On the agenda for our regularly scheduled Zoom meeting for December the other night, we were asked, “How are you feeling about the future of our country?” A timely question! I don’t think my evangelical and Republican friends (often the same people) quite understand how people of faith feel about the incoming reign of Trump 2.0. But the sense of loss and sadness as we went around the room (around the Zoom?) was almost palpable.

Something else was at work, too.

SDART has been around since 2004, and some of the sisters, associates and lay people have been working to dismantle policies and procedures grounded in deeply held, often unconscious attitudes of white superiority and paternalism, beginning with their own, for more than 20 years. The Springfield Dominicans’ mission statement includes:

  • As an anti-racist institution we are accountable to people of color in mutual relationships based on respect, equality and Justice.
  • Together we examine and redefine all aspects of our life, mission and ministry to incorporate and witness anti-racism. [Boldface type in the original.]

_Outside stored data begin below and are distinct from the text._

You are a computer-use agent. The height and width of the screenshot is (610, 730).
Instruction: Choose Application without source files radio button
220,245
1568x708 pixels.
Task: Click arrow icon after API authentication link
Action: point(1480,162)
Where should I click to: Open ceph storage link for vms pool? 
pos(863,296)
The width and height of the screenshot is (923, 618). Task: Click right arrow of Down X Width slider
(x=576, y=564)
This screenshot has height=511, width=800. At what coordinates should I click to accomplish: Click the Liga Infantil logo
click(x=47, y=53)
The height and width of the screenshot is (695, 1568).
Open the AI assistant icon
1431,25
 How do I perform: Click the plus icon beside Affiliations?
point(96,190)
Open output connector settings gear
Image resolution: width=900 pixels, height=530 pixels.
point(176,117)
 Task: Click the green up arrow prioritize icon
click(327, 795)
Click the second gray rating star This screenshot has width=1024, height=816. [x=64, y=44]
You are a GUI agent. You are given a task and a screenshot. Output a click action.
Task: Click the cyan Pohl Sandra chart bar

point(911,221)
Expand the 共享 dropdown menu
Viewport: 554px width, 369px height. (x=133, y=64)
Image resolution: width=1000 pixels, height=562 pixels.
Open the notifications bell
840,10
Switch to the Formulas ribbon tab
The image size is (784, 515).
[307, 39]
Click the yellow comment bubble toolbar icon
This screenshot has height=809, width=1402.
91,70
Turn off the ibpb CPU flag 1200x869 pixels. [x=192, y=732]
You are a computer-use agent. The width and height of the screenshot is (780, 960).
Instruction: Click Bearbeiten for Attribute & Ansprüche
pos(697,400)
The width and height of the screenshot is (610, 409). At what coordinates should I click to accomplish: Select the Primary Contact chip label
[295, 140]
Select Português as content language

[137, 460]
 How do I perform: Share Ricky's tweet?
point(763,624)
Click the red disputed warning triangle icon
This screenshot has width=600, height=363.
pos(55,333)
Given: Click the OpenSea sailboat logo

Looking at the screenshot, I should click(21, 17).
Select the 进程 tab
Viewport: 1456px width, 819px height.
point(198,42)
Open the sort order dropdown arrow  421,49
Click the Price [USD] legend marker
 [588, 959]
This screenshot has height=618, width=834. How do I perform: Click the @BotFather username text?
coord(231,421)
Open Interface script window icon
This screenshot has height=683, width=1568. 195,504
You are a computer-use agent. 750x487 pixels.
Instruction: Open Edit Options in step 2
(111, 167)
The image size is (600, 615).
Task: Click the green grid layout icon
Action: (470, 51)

SDART was written up in America, the Jesuit magazine, in 2020 as a “model for religious communities nationwide,” but its work is never complete. AARC was formed a couple of years ago to work with Dominican associates, lay men and women who “embrace the Dominican traditions of prayer, study, community, and ministry” and “respond to God’s call to share the Gospel by preaching it through the witness of their lives.”

Meeting with the AARC folks for two years now has been an eye-opening experience. I thought I knew a fair amount about racism, as a police beat reporter and later from teaching college courses on Black and Native American cultural studies. But I realized quickly I could learn more, and ultimately contribute more, when I sat back and listened to their lived experience.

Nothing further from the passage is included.